Александр Неизвестный - Побег из жизни
В голове Савченко мелькнула догадка, что Степан Гузенко, сосед тети Глаши, был, кажется, последним заказчиком Николаева и коль провожал его за реку, то может быть как раз тем последним человеком, который видел Николаева в роковой вечер 17 марта. И по времени все совпадало. В поздний час расстался Николаев с Гузенко. Но как и где?
— Как был одет портретчик? — спросил Савченко у тети Глаши и уже не в первый раз услышал описание одежды Николаева:
— Он был в шапке-ушанке, в пальто, а ботинки с «молнией».
Выяснив у разговорчивой бабки также, в чем был в тот вечер ее сосед Гузенко, Савченко получил ответ:
— В куртке на меху да в валенках.
Выговорившись, тетя Глаша успокоилась и спросила:
— Когда ж мне ваша контора деньги взыщет с него и карточку?
— Скоро, тетушка, скоро. Я и приехал для того из комбината, где портреты делают. Разузнать приехал, как было все. Вышлют вам карточку, не беспокойтесь, а пока до свидания.

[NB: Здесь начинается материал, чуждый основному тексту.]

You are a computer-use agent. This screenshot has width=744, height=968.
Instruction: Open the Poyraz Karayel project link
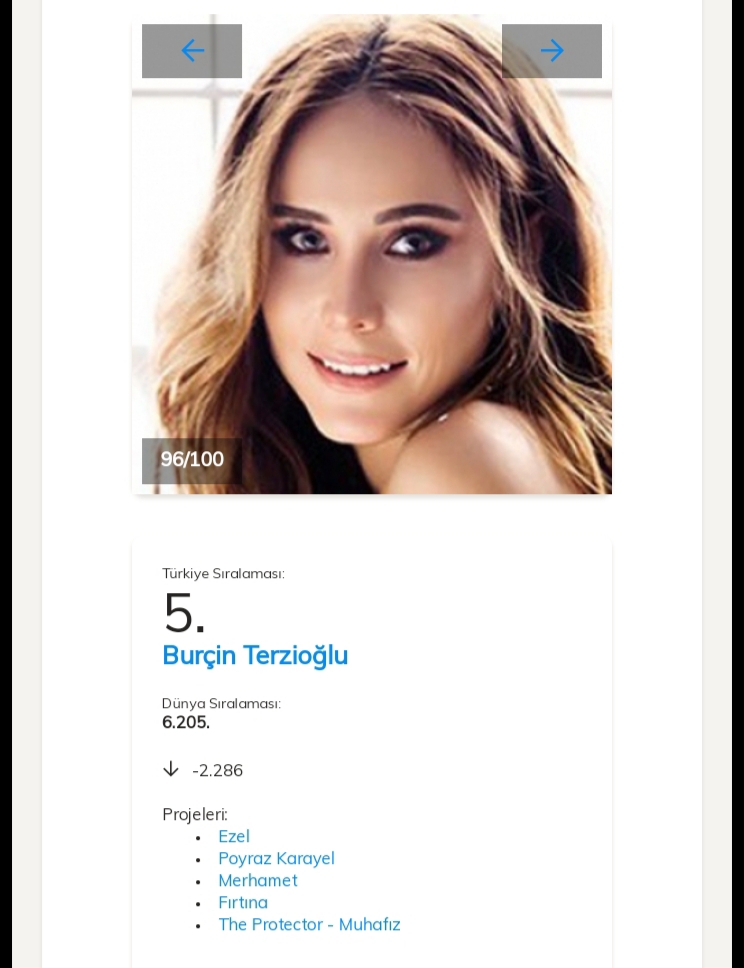click(x=276, y=859)
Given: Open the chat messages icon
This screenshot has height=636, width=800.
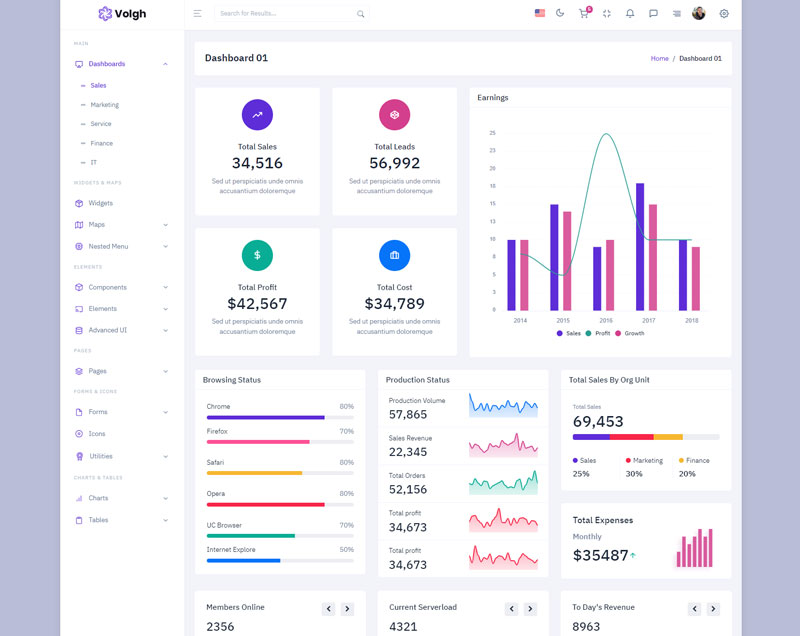Looking at the screenshot, I should 653,13.
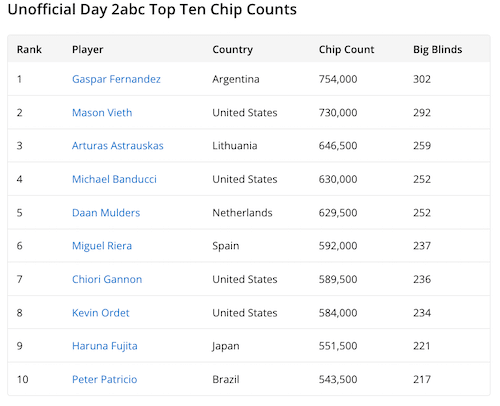Click the Unofficial Day 2abc heading

tap(152, 9)
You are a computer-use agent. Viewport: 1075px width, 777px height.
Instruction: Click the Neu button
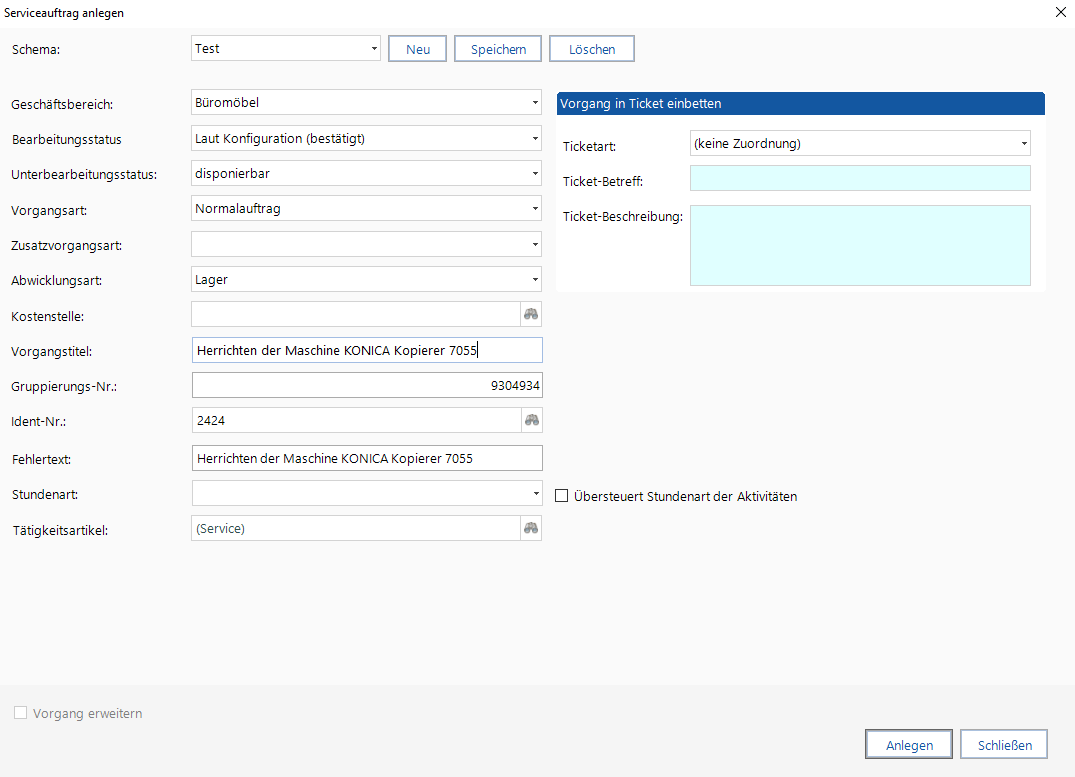coord(417,49)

Только тетя Глаша услышала — вышлют, не беспокойтесь — совсем обозлилась:
— Так ты из ихней, значит, компании жульницкой. Врешь — не уйдешь так. Буду я это ждать опять, пока вы мне пришлете. Нет, милок, не уйдешь, сведу тебя в отделение, сдеру свои деньги.
Пришлось Савченко выложить собственные деньги, заверив тетю Глашу, что разыщет он карточку внука.
На следующий день Савченко попытался установить, был ли Николаев у кого-нибудь еще после посещения Гузенко. Но больше ни у кого Николаев не появлялся. Выходило, что последним заказчиком Николаева был сосед тети Глаши Степан Гузенко.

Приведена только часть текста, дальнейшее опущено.